-- EXTRACT PROVIDED --
= Beginning of Section =

Skip to main content
A behavioral detection system is embedded into how the agent communicates on every interaction – not as a standalone feature, but as a core part of the agent’s reasoning. The system monitors five behavioral patterns in real time.

Detected Patterns

Tilt Detection

Identifies revenge trading or emotional escalation after losses. The agent recognizes when a handler is increasing position sizes, shortening hold times, or ignoring setup criteria following a losing trade. When detected, the agent adjusts its communication: it may recommend a pause, reduce proposed position sizes, or explicitly flag the pattern.

FOMO Detection

Recognizes urgency-driven entries without structural justification. When a handler pushes to enter a rapidly moving market without the agent identifying a valid setup, the system flags the behavior. The agent distinguishes between legitimate momentum trades (supported by data) and emotional chasing (driven by fear of missing out).

Overconfidence Detection

Flags position sizing that exceeds conviction level. If a handler consistently overrides the agent’s sizing recommendations upward, or concentrates risk beyond what the setup quality justifies, the system detects the pattern and adjusts its risk commentary.

= End of Section =

-- REQUIRED ACTION A --
According to the behavioral detection page, what does Tilt Detection identify?
-- REQUIRED ACTION B --
Reproduce the part of the behavioral detection page that opens with the words containing "FOMO Detection" and closes with "of missing out).".
-- REQUIRED ACTION C --
Summarize the behavioral detection page in two sentences.

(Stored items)
= Beginning of Section =

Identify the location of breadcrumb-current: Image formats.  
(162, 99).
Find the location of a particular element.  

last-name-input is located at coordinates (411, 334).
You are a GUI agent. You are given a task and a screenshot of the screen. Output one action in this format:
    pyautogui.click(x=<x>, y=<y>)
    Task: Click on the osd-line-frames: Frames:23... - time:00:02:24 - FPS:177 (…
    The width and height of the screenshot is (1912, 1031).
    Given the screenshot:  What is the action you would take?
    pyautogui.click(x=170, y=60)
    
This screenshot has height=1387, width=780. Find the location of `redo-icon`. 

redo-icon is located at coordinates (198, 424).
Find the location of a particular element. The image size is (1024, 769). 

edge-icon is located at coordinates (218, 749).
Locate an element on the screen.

= End of Section =

-- RESPONSE A --
Revenge trading or emotional escalation after losses.

-- RESPONSE B --
FOMO Detection

Recognizes urgency-driven entries without structural justification. When a handler pushes to enter a rapidly moving market without the agent identifying a valid setup, the system flags the behavior. The agent distinguishes between legitimate momentum trades (supported by data) and emotional chasing (driven by fear of missing out).

-- RESPONSE C --
A behavioral detection system built into the agent's reasoning monitors five behavioral patterns in real time on every interaction. The page describes tilt detection, which identifies revenge trading or emotional escalation after losses; FOMO detection, which recognizes urgency-driven entries without structural justification; and overconfidence detection, which flags position sizing that exceeds conviction level.